Stories about child sexual abuse, and to a lesser degree sexual harassment of women in workplace, are finding their ways more and more into the Lebanese media.
The shocking story last June of the school teacher who was accused of sexually harassing 11 female students - aged between six and eight - in one of the most prestigious Catholic schools in Mount Lebanon, could have been the main driver behind the widening coverage on this subject.
In Lebanon, like in most Middle Eastern societies, sexual harassment is a taboo.
Schools pretend it doesn’t exist. Parents choose to turn a blind eye on the subject. Women learn to stay quiet. Children are children and are seldom believed when they do speak out. They sometimes tell, because they are immersed yet in the culture of shame.
But most of the time, telling doesn’t pay. The culprit goes unpunished, and so the harassment continues.
Several cases of child sexual harassment went public in the past, but were swiftly hushed up. It turned out, as in most cases the world over, that the culprit was a family member. And so, out of shame once again, everybody pretends nothing happened, and everything goes back to normal.

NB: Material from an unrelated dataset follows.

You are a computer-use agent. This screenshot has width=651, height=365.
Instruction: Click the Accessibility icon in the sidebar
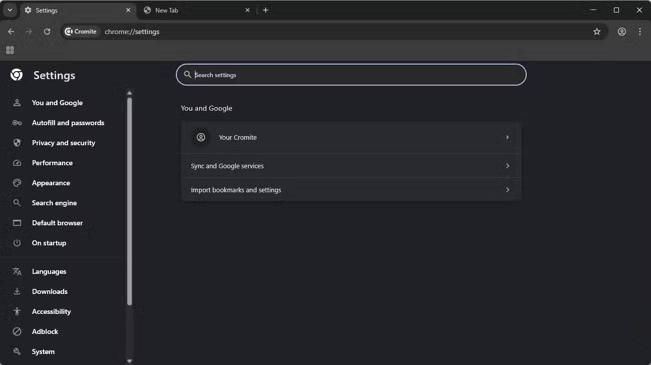17,311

A study in 2008 by an NGO called “kafa” – or enough – that campaigns against sexual harassment, revealed the socking size of the problem. According to the study, 16 percent of the children in Lebanon – or one in seven children – suffer from sexual harassment.
The study was based on recorded incidents. The real number could, of course, be much higher.
Hundreds of families, from all religions in Lebanon have a story like this: I remember a relative coming home in tears once, when he was only seven, telling his mother that their neighbour crossed him and guided him to a corner, where he stripped him and started touching him.
His mother was outraged. But that was it. She told him not to come near the man again. But she wouldn’t go to the police, knowing only too well that there was little point.
Victims of sexual abuse, children or adults, are not properly protected by law in Lebanon. There is the “Law for protection of minors,” but activists say it is not enough, and is very vague.
An attempt by “kafa” to introduce a new law that makes sexual harassment a crime is stuck since 2008 in the parliament – where of course no stories of sexual harassment of female reporters or secretaries ever emerge!
But this is also much more complicated. Religious figures in Lebanon – who have control over personnel status laws – also objected. They worried this might affect their authority.
For all these reasons, the story of the eleven girls who were victims of sexual abuse by a predatory paedophile has become so very big. It was the first time in Lebanon, where parents got together and decided to take legal action against a paedophile.
Their courage brought media attention. But this led to another problem – how these issues are covered.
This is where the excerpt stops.